Several years ago my family and I, while on Renewal Leave, had the opportunity to visit Wittenburg in Germany, the town where Martin Luther nailed the infamous 95 Theses to the Castle Church Doors. I enjoyed the visit very much, though my family could hardly wait to leave! No one could have imagined what Luther's actions would unleash, let alone fathom the direction the Reformation would take.
Last week Billy Abraham shared a more modest five theses about the future of the United Methodist Church with clergy in Raleigh, North Carolina in an address entitled: "At Full Liberty in the Flight from the Wrath to Come: A Practical Platform for United Methodists."
As the title suggests, the Theses point to a "practical platform" that speak to United Methodist self-understanding and hope of renewal. Persons familiar with Abraham's Canonical Theism Project will find more food for thought here. Each of the Theses have positive and negative consequences.

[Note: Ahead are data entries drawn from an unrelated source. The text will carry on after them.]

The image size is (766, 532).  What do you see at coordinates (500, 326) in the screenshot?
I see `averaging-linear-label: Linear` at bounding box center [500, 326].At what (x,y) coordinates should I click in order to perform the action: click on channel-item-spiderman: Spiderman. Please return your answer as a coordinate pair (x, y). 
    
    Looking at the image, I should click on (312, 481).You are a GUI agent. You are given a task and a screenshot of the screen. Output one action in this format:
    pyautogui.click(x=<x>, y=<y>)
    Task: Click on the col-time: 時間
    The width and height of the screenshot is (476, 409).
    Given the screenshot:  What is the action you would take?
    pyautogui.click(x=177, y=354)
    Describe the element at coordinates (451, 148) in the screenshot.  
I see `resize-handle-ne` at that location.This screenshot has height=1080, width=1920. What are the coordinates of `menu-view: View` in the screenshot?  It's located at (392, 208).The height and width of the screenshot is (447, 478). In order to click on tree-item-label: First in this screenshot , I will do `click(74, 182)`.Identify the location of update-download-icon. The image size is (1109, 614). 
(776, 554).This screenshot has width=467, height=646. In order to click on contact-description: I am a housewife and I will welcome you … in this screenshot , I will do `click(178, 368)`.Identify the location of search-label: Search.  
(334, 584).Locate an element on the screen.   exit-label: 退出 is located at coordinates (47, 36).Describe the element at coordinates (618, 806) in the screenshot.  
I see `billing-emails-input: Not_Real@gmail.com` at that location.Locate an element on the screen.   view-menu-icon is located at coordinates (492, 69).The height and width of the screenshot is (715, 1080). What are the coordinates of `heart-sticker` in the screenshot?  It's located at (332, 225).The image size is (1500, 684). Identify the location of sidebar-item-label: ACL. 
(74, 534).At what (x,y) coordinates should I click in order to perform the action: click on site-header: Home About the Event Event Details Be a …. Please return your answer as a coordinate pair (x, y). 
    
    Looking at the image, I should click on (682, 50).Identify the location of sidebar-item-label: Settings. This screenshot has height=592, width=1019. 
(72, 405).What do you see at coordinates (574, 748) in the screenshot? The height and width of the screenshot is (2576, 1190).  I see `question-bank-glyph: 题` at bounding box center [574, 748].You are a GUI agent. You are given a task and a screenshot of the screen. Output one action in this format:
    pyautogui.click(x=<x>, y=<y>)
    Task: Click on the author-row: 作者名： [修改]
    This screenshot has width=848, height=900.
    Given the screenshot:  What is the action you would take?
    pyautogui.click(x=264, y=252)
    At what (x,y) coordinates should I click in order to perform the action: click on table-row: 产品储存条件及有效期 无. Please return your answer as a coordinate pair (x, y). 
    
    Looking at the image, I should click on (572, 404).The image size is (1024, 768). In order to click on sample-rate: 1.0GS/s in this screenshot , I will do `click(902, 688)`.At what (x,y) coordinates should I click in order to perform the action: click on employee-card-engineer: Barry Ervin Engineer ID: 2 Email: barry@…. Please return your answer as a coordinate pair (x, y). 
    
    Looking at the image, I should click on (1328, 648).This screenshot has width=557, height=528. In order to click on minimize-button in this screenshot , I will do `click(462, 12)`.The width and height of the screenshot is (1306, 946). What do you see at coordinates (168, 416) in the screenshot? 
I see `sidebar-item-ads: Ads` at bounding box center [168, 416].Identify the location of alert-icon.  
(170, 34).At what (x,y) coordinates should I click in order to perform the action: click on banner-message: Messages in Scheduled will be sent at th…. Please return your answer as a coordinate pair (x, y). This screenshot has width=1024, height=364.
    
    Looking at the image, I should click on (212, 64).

Thesis One: United Methodism belongs historically in a third incarnation of primitive or early or ancient Christianity that is genuinely different from both its Catholic and Protestant siblings and that deserves a fresh and full implementation in our own day and age.
Translation: We should stop thinking of the United Methodist Church as an une eglise manque, or, in the words of Albert Outler, as an ecclesiastical crock. Stop apologizing for being United Methodists!
Thesis Two: Clarity about the mission of making disciples is an essential first-step in the ordering of the life of the United Methodist Church as quickly as is humanly possible.
Translation: Quit the "messiah complex" about the transforming the world and keep the mission of the church short and succint: Our mission is to make disciples of Jesus Christ. Period!
Thesis Three: The United Methodist Church should take the next twelve years and figure out how to actually make robust disciples of Jesus Christ.
Translation: Figure out what it means to be a disciple of Christ and explore common efforts to provide solid catechesis and spiritual formation.
Thesis Four: United Methodists should immerse themselves afresh without apology in the actual canonical faith of the church bequeathed to us in the canonical treasures of Methodism.
Translation: Revisit the rich canonical heritage of the people called Methodists and search for the best ways to shape the mission of the church.
Thesis Five: Whatever happens in the wider church it is our responsibility and privilege as leaders and members to do all we can personally to implement the modest mandates of the preceding Theses in our own lives and ministries.
Translation: Stop waiting around for others to fix the church and get on with the work at hand wherever we are.
Never one to back away from deeper convesation, Professor Abraham always seems to find way of prompting and provoking. Hopefully, in the days ahead, his five Theses will spark further reflection and discussion, if not action.